Ibn Taïmiya souligne :

Il y a trois étapes pour avoir accès aux « Écritures saintes » :

Premièrement : il faut prouver l’affiliation des textes aux différents prophètes.

Deuxièmement : la traduction doit être fidèle que ce soit en arabe ou dans la langue des personnes intéressées comme le Romain et le syriaque. Il faut savoir que Moïse, David, Jésus, et les prophètes des tribus d’Israël en général parlaient l’Hébreu. Prétendre que le Messie était d’origine syriaque ou romaine, c’est commettre une erreur.

Troisièmement : il faut veiller à la bonne interprétation du texte à traduire et à sa bonne compréhension.[1]
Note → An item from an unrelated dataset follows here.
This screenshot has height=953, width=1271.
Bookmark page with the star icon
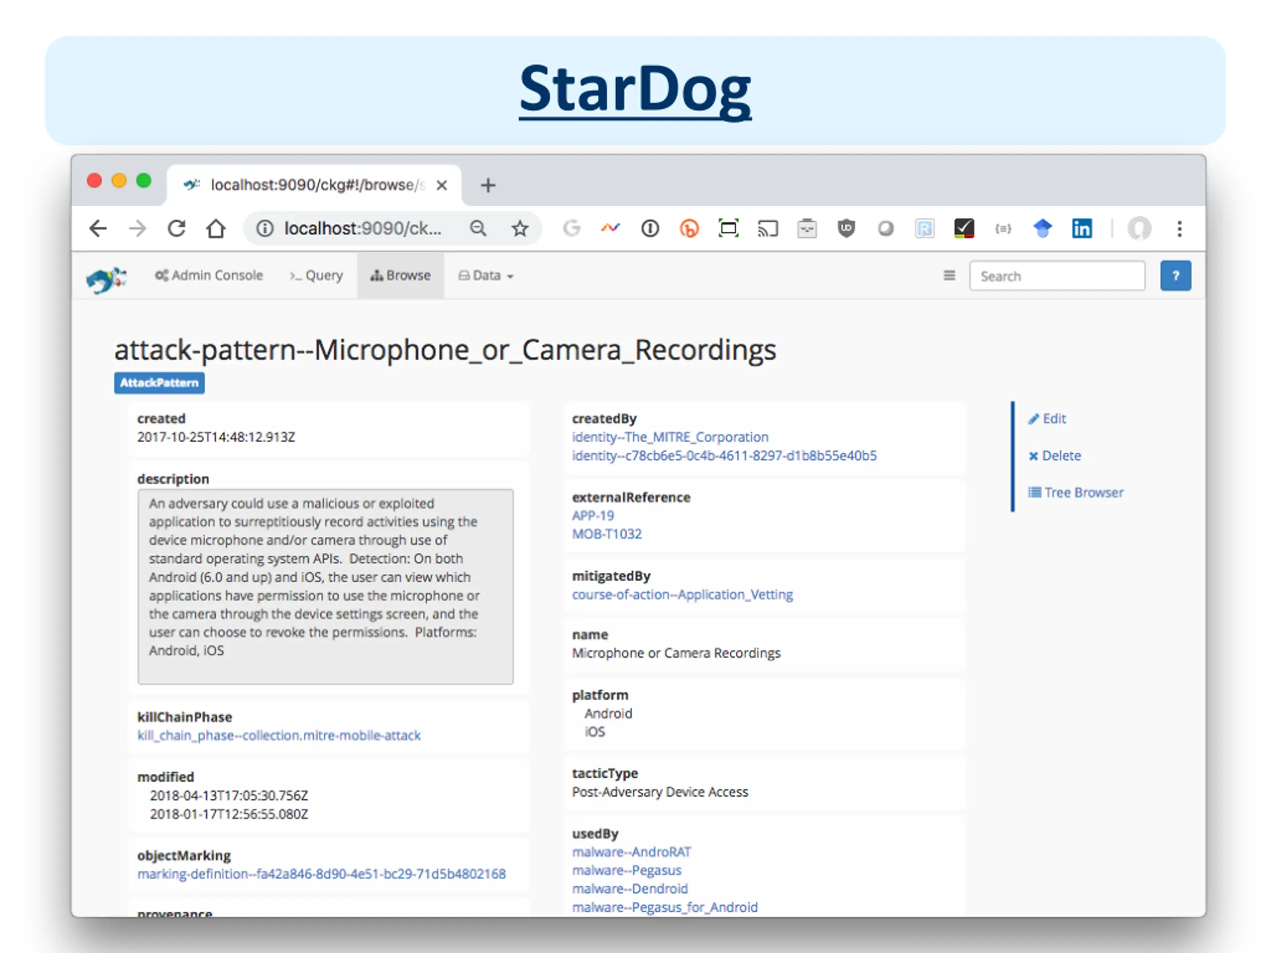[x=520, y=229]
En définitive, les gens du Livre (Juifs et chrétiens) s’accordent à dire avec les musulmans que les écritures anciennes ont été en partie falsifiées soit délibérément soit en raison des erreurs de traduction dans l’explication des mots, leur exégèse, et leur interprétation.

Quiconque veut prétendre que Mohammed (r) contredit les écritures doit se soumettre à deux prémices :

  • La première : il faut confirmer l’affiliation du texte avec le prophète en question (celui dont il est prétendu qu’il est en désaccord avec le Messager).
  • La deuxième : consiste à en détecter les sens. Quiconque veut se référer à un prophète quelconque doit nécessairement vérifier la validité de ses deux prémices : l’énoncé du texte et sa chaîne de transmission.[2]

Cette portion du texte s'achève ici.